XmlTextReader 是已过时的旧版具体实现,XmlReader 是现代推荐的抽象基类;应使用 XmlReader.Create() 创建实例,因其更安全、灵活且跨平台兼容。
XmlTextReader 是 XmlReader 的一个具体实现,而 XmlReader 是一个抽象基类,提供统一的、只进、只读的 XML 数据读取接口。 简单说:XmlTextReader 是“旧版具体类”,XmlReader 是“现代推荐的抽象类型”;.NET Framework 2.0 起,XmlReader 成为主流用法,XmlTextReader 被标记为过时(obsolete),不建议新代码使用。
设计定位不同
XmlReader 是一个抽象类,定义了读取 XML 的核心契约(如 Read()、MoveToContent()、GetAttribute() 等),本身不能直接实例化。它支持多种底层实现,比如基于字符串、文件、流或自定义数据源的读取器。
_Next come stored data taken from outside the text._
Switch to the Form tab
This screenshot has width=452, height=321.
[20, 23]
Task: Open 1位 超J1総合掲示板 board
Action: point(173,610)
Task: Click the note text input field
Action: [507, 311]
XmlTextReader 是 .NET Framework 1.x 时期提供的一个具体实现,专为从文件或流中高效读取文本 XML 设计。它功能完整但扩展性差,且硬编码了部分行为(如默认 DTD 处理方式)。
创建方式和使用习惯不同
推荐用 XmlReader.Create() 工厂方法创建实例,它更灵活、安全,并自动应用默认安全设置:
- XmlReader.Create("file.xml") —— 读文件
- XmlReader.Create(new StringReader(xmlString)) —— 读字符串
- XmlReader.Create(stream, new XmlReaderSettings { DtdProcessing = DtdProcessing.Ignore }) —— 自定义配置
XmlTextReader 需直接 new XmlTextReader("file.xml"),但该构造函数在 .NET Core/.NET 5+ 中已移除,仅在旧版 .NET Framework 中可用。
安全性和默认行为不同
XmlReader.Create() 默认禁用危险功能(如 DTD 解析、外部实体解析),降低 XXE 攻击风险;XmlTextReader 默认启用 DTD 处理,若未显式关闭,容易引发安全问题。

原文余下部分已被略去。